While the impending trial in federal court in Pittsburgh will putty in any knowledge gaps, such as who ordered what and when, no one has officially denied Cavanagh’s account of his apprehension. And that is that he agreed to meet the two adult probation officers in the parking lot of a well-traveled Morgantown, W.Va., retail center, to sign some papers pertaining to when he would report to the Fayette County Prison to start serving his sentence.
Instead, according to Cavanagh’s account, one of those officers tackled and injured him, he was muscled into the back of their caged vehicle, and he was driven straight to prison. If that account holds up in court, Cavanagh can probably start counting his money right now, because those officers had absolutely no jurisdiction in the state of West Virginia. If they did as Cavanagh says – and the circumstantial evidence appears pretty strong, because he got into prison somehow and no one’s denied his version of events – normal extradition procedures were utterly ignored.
The germane issue isn’t about whether or not you like Cavanagh, whether you feel he was framed or deserved his sentence, or whether you think the former state representative candidate gets in the news too often. It’s about whether the legal system overstepped its bounds, perhaps in an act of being overzealous, and basically trampled on the fundamental rights he was entitled to as a citizen.
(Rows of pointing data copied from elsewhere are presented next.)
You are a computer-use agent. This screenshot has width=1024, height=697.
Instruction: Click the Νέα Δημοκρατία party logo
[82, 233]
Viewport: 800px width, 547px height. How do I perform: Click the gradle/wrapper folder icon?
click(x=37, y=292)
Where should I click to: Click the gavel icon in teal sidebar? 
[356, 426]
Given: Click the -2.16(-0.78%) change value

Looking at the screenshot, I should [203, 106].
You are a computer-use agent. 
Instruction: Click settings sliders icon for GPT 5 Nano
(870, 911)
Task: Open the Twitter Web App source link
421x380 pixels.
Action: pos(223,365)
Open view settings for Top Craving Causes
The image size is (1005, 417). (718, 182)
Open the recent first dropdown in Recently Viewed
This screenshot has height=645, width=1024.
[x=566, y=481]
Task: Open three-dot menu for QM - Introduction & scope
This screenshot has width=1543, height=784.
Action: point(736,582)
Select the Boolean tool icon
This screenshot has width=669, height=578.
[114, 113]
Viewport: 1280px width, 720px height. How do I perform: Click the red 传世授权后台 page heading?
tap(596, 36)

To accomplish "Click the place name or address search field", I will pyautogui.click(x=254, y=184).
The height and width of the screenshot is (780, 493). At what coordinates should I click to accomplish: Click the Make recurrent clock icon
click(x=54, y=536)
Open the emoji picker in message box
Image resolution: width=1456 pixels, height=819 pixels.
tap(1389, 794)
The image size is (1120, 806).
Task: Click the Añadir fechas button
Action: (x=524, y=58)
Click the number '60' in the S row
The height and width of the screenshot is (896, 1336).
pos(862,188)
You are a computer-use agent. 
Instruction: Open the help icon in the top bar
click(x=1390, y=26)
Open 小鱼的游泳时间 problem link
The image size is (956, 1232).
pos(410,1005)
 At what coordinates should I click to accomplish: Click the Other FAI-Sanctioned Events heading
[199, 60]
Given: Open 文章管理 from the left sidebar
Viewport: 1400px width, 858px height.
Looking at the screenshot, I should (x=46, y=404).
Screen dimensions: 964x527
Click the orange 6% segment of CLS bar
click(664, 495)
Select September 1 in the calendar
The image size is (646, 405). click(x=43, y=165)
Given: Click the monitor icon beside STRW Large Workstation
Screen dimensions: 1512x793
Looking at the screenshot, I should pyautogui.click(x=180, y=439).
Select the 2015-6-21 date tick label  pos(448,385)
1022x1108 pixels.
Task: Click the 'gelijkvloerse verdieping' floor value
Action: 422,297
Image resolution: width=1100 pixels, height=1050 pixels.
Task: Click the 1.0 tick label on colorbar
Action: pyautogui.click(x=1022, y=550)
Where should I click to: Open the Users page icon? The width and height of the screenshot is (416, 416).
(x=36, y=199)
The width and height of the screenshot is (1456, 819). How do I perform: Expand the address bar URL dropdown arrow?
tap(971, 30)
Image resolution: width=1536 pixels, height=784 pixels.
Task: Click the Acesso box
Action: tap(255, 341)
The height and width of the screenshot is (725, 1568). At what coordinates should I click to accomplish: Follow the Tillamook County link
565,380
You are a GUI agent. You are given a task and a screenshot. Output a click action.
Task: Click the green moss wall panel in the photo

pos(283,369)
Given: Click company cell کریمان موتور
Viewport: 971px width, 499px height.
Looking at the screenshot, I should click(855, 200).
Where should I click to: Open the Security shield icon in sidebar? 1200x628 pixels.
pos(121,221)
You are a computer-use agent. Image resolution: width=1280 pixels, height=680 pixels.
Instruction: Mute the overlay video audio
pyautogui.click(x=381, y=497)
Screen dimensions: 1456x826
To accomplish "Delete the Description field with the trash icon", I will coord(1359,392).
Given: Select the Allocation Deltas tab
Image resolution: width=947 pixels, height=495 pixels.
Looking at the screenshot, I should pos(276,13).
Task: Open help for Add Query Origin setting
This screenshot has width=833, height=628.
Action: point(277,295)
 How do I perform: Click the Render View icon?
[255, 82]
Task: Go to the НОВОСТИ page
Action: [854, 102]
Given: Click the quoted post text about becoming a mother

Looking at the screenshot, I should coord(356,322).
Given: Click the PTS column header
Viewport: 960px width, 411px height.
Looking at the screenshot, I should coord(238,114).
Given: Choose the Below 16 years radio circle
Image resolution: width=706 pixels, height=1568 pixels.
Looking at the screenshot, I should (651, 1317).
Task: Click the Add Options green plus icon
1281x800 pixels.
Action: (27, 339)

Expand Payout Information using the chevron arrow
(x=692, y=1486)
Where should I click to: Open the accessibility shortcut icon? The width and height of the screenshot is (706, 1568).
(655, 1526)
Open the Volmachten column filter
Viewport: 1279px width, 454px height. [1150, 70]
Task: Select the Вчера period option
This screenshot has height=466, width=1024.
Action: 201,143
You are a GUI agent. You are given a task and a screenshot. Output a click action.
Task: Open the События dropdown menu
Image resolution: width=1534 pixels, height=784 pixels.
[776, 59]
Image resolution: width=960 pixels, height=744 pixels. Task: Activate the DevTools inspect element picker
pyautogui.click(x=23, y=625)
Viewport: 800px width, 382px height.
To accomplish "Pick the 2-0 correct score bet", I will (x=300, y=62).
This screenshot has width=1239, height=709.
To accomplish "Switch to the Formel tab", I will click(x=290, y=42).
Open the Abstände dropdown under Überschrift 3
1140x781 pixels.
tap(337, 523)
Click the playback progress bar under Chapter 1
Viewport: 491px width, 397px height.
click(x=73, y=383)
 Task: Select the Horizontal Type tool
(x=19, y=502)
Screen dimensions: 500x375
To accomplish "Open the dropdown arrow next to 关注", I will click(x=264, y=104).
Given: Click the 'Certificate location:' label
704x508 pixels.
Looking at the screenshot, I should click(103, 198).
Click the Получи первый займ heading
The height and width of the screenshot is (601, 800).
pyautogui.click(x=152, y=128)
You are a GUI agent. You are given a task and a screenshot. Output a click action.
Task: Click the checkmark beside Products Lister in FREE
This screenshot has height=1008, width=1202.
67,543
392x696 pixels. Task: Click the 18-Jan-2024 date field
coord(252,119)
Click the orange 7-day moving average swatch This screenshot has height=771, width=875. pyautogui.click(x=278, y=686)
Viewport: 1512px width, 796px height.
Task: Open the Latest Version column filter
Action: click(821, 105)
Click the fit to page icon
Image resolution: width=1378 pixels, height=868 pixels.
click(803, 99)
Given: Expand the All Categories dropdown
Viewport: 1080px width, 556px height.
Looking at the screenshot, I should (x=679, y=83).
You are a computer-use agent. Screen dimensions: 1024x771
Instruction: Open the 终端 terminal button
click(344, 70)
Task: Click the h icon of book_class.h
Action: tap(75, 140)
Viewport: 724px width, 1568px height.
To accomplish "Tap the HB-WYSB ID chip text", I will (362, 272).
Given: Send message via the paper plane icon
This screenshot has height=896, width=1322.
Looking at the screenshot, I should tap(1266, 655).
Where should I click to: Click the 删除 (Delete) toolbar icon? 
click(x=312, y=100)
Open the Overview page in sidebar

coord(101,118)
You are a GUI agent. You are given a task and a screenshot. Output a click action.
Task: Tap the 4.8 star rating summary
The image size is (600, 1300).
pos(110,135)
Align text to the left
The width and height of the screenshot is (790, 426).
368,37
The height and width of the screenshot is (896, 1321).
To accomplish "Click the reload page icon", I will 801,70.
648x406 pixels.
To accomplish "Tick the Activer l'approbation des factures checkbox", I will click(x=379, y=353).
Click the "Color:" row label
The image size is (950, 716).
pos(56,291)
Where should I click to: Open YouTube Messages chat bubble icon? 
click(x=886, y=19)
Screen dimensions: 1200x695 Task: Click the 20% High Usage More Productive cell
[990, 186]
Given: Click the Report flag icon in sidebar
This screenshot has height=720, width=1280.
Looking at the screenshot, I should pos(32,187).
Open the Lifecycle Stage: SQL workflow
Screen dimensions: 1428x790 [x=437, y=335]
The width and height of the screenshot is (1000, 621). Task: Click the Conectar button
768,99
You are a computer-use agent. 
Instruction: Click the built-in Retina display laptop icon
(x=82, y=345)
Think of it in reverse: When was the last time you heard of a West Virginia law enforcement officer, of any stripe or affiliation, venturing into Fayette County to shanghai someone back across the state border, for any reason? That stuff doesn’t happen in reverse because, plain and simple, it’s illegal. You have to go through a process, which involves letting officers in the host state do any snatching up of wanted persons, then holding an extradition hearing if needed.
Topping this all off is the fact that Cavanagh wasn’t hiding out 25 miles away, in some remote mountain enclave, in an attempt to duck the law. He had a business interest there but says he came home to Uniontown and to his wife every day. The whole thing seems to have been totally avoidable.
The cowboy mentality might make for some good cop movies. But in real life, playing Dirty Harry usually translates into some pretty messy consequences.